**Exercise**
Reproduce the listing below, swapping "dropdown" for "menu" wherever it occurs and leaving everything else unchanged.

**Task inputs**
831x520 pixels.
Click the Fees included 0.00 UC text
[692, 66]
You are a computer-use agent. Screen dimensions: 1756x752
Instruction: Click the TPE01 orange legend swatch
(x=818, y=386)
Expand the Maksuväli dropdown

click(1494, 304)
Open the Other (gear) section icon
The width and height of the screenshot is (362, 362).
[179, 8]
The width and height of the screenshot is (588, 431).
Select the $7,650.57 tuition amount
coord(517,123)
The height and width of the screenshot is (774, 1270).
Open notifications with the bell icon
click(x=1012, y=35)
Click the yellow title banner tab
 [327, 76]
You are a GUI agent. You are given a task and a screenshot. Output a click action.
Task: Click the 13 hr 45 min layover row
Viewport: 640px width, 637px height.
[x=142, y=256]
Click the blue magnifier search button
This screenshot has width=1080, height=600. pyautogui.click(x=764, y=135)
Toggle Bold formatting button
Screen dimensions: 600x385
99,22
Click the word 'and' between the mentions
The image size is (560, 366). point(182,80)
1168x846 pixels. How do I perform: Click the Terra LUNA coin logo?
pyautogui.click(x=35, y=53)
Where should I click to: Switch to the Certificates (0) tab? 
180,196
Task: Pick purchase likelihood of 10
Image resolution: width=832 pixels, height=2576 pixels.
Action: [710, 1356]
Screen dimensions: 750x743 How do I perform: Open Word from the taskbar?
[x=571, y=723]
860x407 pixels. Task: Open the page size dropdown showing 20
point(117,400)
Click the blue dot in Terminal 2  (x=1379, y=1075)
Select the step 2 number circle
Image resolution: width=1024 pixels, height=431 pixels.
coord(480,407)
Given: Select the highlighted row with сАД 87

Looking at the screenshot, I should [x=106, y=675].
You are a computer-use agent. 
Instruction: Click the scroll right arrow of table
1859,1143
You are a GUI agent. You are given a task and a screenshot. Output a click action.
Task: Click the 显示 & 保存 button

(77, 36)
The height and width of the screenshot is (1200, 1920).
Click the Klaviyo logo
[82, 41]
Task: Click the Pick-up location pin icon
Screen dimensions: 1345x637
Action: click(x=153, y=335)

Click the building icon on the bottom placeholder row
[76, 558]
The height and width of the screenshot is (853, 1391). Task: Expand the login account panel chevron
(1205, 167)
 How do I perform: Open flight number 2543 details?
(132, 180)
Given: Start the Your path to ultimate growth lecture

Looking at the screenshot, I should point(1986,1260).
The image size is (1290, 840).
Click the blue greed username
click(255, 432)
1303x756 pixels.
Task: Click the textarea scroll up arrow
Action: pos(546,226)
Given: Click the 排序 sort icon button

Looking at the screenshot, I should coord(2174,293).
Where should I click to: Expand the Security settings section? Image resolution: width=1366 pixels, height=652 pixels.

**In response**
831x520 pixels.
Click the Fees included 0.00 UC text
[692, 66]
You are a computer-use agent. Screen dimensions: 1756x752
Instruction: Click the TPE01 orange legend swatch
(x=818, y=386)
Expand the Maksuväli menu

click(1494, 304)
Open the Other (gear) section icon
The width and height of the screenshot is (362, 362).
[179, 8]
The width and height of the screenshot is (588, 431).
Select the $7,650.57 tuition amount
coord(517,123)
The height and width of the screenshot is (774, 1270).
Open notifications with the bell icon
click(x=1012, y=35)
Click the yellow title banner tab
 [327, 76]
You are a GUI agent. You are given a task and a screenshot. Output a click action.
Task: Click the 13 hr 45 min layover row
Viewport: 640px width, 637px height.
[x=142, y=256]
Click the blue magnifier search button
This screenshot has width=1080, height=600. pyautogui.click(x=764, y=135)
Toggle Bold formatting button
Screen dimensions: 600x385
99,22
Click the word 'and' between the mentions
The image size is (560, 366). point(182,80)
1168x846 pixels. How do I perform: Click the Terra LUNA coin logo?
pyautogui.click(x=35, y=53)
Where should I click to: Switch to the Certificates (0) tab? 
180,196
Task: Pick purchase likelihood of 10
Image resolution: width=832 pixels, height=2576 pixels.
Action: [710, 1356]
Screen dimensions: 750x743 How do I perform: Open Word from the taskbar?
[x=571, y=723]
860x407 pixels. Task: Open the page size menu showing 20
point(117,400)
Click the blue dot in Terminal 2  (x=1379, y=1075)
Select the step 2 number circle
Image resolution: width=1024 pixels, height=431 pixels.
coord(480,407)
Given: Select the highlighted row with сАД 87

Looking at the screenshot, I should [x=106, y=675].
You are a computer-use agent. 
Instruction: Click the scroll right arrow of table
1859,1143
You are a GUI agent. You are given a task and a screenshot. Output a click action.
Task: Click the 显示 & 保存 button

(77, 36)
The height and width of the screenshot is (1200, 1920).
Click the Klaviyo logo
[82, 41]
Task: Click the Pick-up location pin icon
Screen dimensions: 1345x637
Action: click(x=153, y=335)

Click the building icon on the bottom placeholder row
[76, 558]
The height and width of the screenshot is (853, 1391). Task: Expand the login account panel chevron
(1205, 167)
 How do I perform: Open flight number 2543 details?
(132, 180)
Given: Start the Your path to ultimate growth lecture

Looking at the screenshot, I should point(1986,1260).
The image size is (1290, 840).
Click the blue greed username
click(255, 432)
1303x756 pixels.
Task: Click the textarea scroll up arrow
Action: pos(546,226)
Given: Click the 排序 sort icon button

Looking at the screenshot, I should coord(2174,293).
Where should I click to: Expand the Security settings section? Image resolution: width=1366 pixels, height=652 pixels.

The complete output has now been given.